"Un monaco domandò: «Che ne è del filo della spada?». Il
Maestro disse: «Disastro, disastro!». Il monaco esitò e il Maestro lo battè.
Uno chiese: «Nel caso di quel fratello laico che puliva il riso dove andò quando
dimenticò di muovere i piedi?». Il Maestro disse: «Sommerso nella sorgente
profonda».
Poi continuò: «Per poco che uno venga da me io non mi faccio mancare e so sempre
da dove viene. Se viene così pensando di venire così è come se fosse perduto. Se
viene non-così è come se si fosse legato da sé senza corda.
In ogni occasione guardatevi di pesare a destra e a manca, comprendere e non
comprendere: tutto ciò è falso. Questo è quello che dichiaro molto chiaramente e
la gente del mondo intero può dire di me tutto il male che vuole. Vi ho visti in
piedi per troppo tempo, salute!»" (cap. VI).
Il filo della spada è il filo della
discriminazione, simbolo della saggezza. La saggezza, come una lama, uccide
l'ignoranza. Anche qui l'allievo tenta un confronto intellettuale e Lin-chi
reagisce svicolando. Che ne è allora del filo della spada? Ne è nella misura
nella quale si svicola dall'interrogazione su di essa. Domandarsi intorno
all'essenza della saggezza è un disastro. Per questo il Maestro batte il monaco
che non capisce il senso della sua risposta. E disastro è ciò di cui si deve
fare dell'infinito domandare che separa dalla realizzazione del filo della
spada.
Poi un altro monaco chiede dove si trovò interiormente quel laico che puliva il riso
quando dimenticò di muovere i piedi. Si riferisce a Hui-Neng, il sesto
patriarca, il quale raggiunse una prima esperienza di illuminazione quando,
essendo al mercato a vendere legna da ardere, incontrò, camminando per la
strada, un uomo che recitava il Sutra del Diamante: udendo il testo, la sua
mente fu illuminata. Era quindi nella sorgente
profonda: nella sorgente, nel vuoto, nell'abbandono alla dimenticanza. Le gambe
si muovevano, camminava, ma la mente era assorbita in se stessa, libera dai suoi
contenuti rappresentativi.
Lin-chi continua a parlare. Dice: incontro qualcuno e questo non mi fa uscire
fuori di me. Rimango centrato, lo vedo, lo riconosco, mi sento, mi appartengo.
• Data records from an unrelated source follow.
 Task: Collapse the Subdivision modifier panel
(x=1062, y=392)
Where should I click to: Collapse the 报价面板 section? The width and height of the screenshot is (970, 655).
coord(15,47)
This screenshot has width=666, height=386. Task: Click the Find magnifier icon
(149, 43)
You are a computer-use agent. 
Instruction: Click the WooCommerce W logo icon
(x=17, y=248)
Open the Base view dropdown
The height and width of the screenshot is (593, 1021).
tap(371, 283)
Sento la situazione, è tutto vuoto, lo respiro. Non due, nemmeno uno: è tutto
aperto, c'è solo l'aperto. Nell'aperto si deve andare aperti, senza pesi, senza
zavorre: privi quindi di qualsiasi autoriflessività, vuoti di alcuna
considerazione su se stessi. Venire così o non-così è tenersi legati, essere
perduti: si è aggrappati alle proprie rappresentazioni e quindi non abbandonati
alla vuotezza originaria. Venire pensando di venire in qualche modo è ancora
muoversi su un percorso. Ma non c'è tragitto, non c'è via e non c'è qualcuno che
si muova su questa via. Essere nella sorgente profonda è non essere più nella
propria storia personale, fuori dalla propria biografia: è non essere, non
apparire, non provenire, non andare, non stare.
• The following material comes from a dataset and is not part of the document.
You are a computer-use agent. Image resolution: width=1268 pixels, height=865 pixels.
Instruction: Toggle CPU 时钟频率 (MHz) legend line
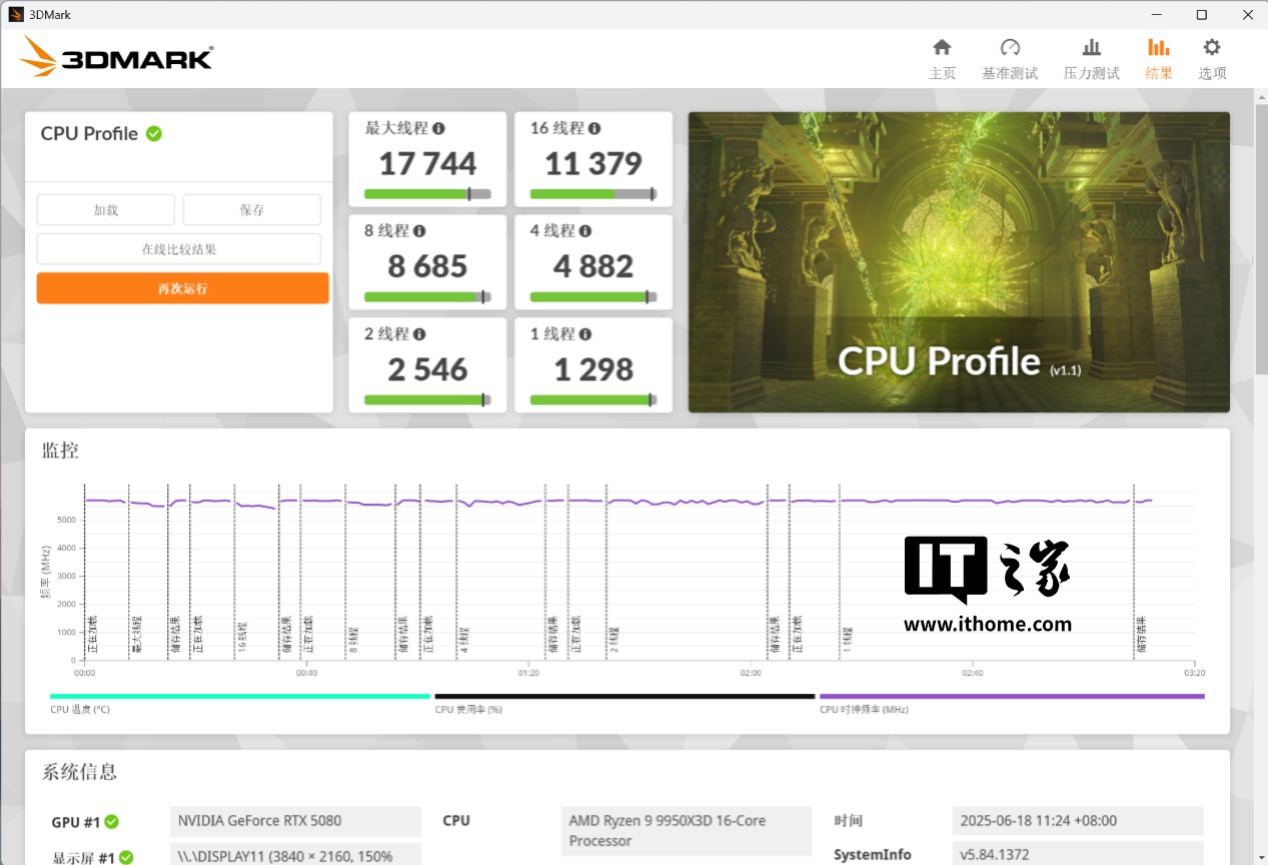[1011, 696]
Così si è fuori dai dualismi: dai così e dai non-così, dalla destra e dalla
manca, dal comprendere e dal non comprendere. Significa anche superare l'idea
naif dello zen come pratica anti-intellettuale, irrazionale. Appunto: da
superare non solo è il comprendere, ma anche il non comprendere. Non deve
rimanere nulla: nemmeno il soggetto che comprende o non comprende.